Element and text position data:

________________________

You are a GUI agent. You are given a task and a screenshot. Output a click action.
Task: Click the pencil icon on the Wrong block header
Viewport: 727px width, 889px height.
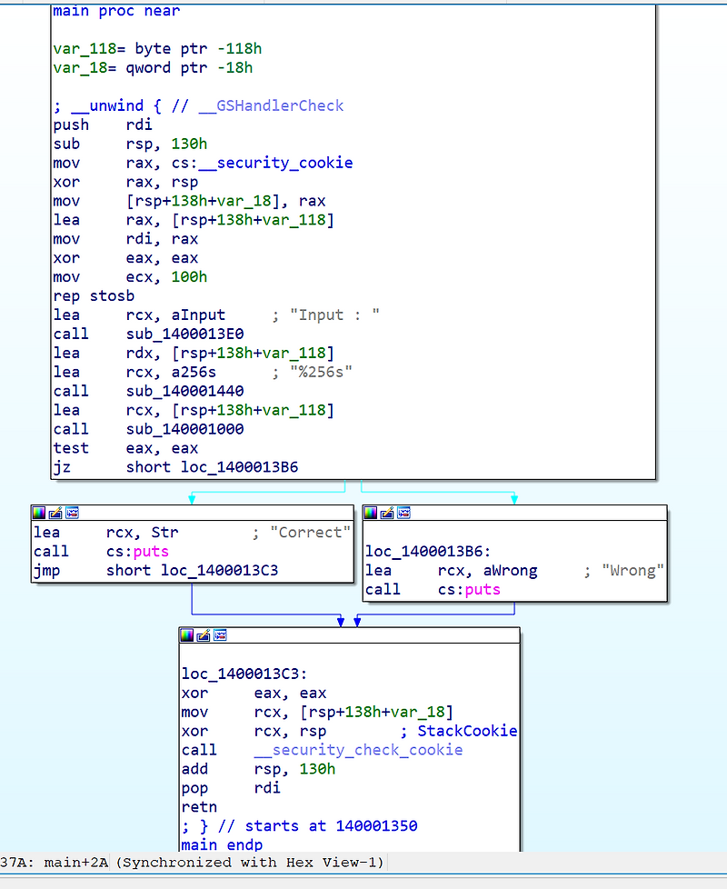[389, 512]
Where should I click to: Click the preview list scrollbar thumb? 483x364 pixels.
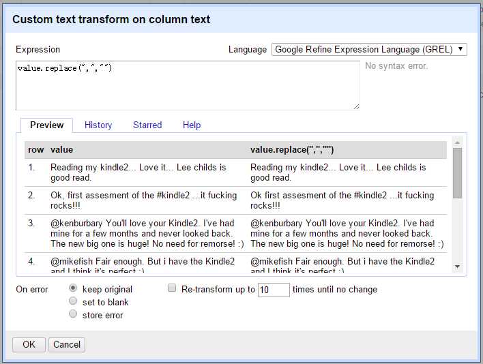pos(457,172)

________________________

§ Task directions
Can you render every line of the items above as a JSON list of strings, one string per line, skipping blank lines and leaving out the pictures?

§ Full answer
[
  "You are a GUI agent. You are given a task and a screenshot. Output a click action.",
  "Task: Click the pencil icon on the Wrong block header",
  "Viewport: 727px width, 889px height.",
  "[389, 512]",
  "Where should I click to: Click the preview list scrollbar thumb? 483x364 pixels.",
  "pos(457,172)"
]